Spark: set master in sparkContext

For setting the master, there are 4 precedence level (1 to 4 , 1 being the highest priority):

  1. SparkConf set in the application
  2. Properties set using spark-submit
  3. Properties set in a property file, which is given as argument during the job's submission
  4. Default values

So it is very important not to hardcode the master in the code with:

 SparkSession.builder().master("local[*]").getOrCreate()

The problem is, when running inside the JVM, we will get an error "master not set". To overcome it, use the following JVM option:

-Dspark.master="local[*]"

SBT assembly

To create fat jars using SBT, one can use the sbt-assembly plugin.

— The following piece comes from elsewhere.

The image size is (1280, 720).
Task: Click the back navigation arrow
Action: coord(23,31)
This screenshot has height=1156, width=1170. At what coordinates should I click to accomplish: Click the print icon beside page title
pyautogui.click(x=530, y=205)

Simply create a assembly.sbt file under the project folder with the following content:

addSbtPlugin("com.eed3si9n" % "sbt-assembly" % "0.14.4")

Useful properties in the build.sbt:

 mainClass in Compile := Some("bda.lsa.preprocessing.XmlToParquetWriter") // set main class
 unmanagedJars in Compile += file("lib/spark-corenlp-0.2.0-s_2.11.jar") // add jar "manually" to the final jar

Creating the jar: sbt assembly

SBT OutOfMemoryException : Java Heap Space

You can increase the heap size for sbt with:

export JAVA_OPTS="-Xms256m -Xmx4g"

Extracting just a part of data

from docTexts: Dataset[(String,String)] = (title, content), we can use:

docTexts.randomSplit(Array(0.01, 0.99))(0) // split into two datasets 
docTexts.sample(false, 0.001, 234) // sample a fraction of rows, using a random seed
docTexts.limit(100) // get the 100 first documents, in alphabetic order ... not the best one

Adding id to dataframe rows

The first and cleaner way is to use:

import org.apache.spark.sql.functions._
df.withColumn("id",monotonically_increasing_id)

But be aware that the id will be very large: 8589934592, 8589934593, 8589934594, 8589934595, 8589934596, 8589934597, 8589934598, 8589934599, 8589934600, 8589934601, ...

To get smaller ids, one can use zipWithUniqueId, but unfortunately it is defined only for RDDs:

  import org.apache.spark.sql.types.{StructType, StructField, LongType}
  val schema = df.schema
  val rowsWithId = df.rdd.zipWithUniqueId.map {
    case (r: Row, id: Long) => Row.fromSeq(id +: r.toSeq)
  }
  spark.sqlContext.createDataFrame(rowsWithId, StructType(StructField("id", LongType, nullable = false) +: df.schema.fields))

More ways are presented in this articles.

For comparison, we ran the two methods over a dataframe of 5371159 rows on the daplab (we used the docTexts dataframe for the full wikipedia set). The monotically_increasing_id took 1.0 min, the zipWithUniqueId took 1.8 min. So it is about a x2 factor (even though less than 2 minutes is acceptable ^^).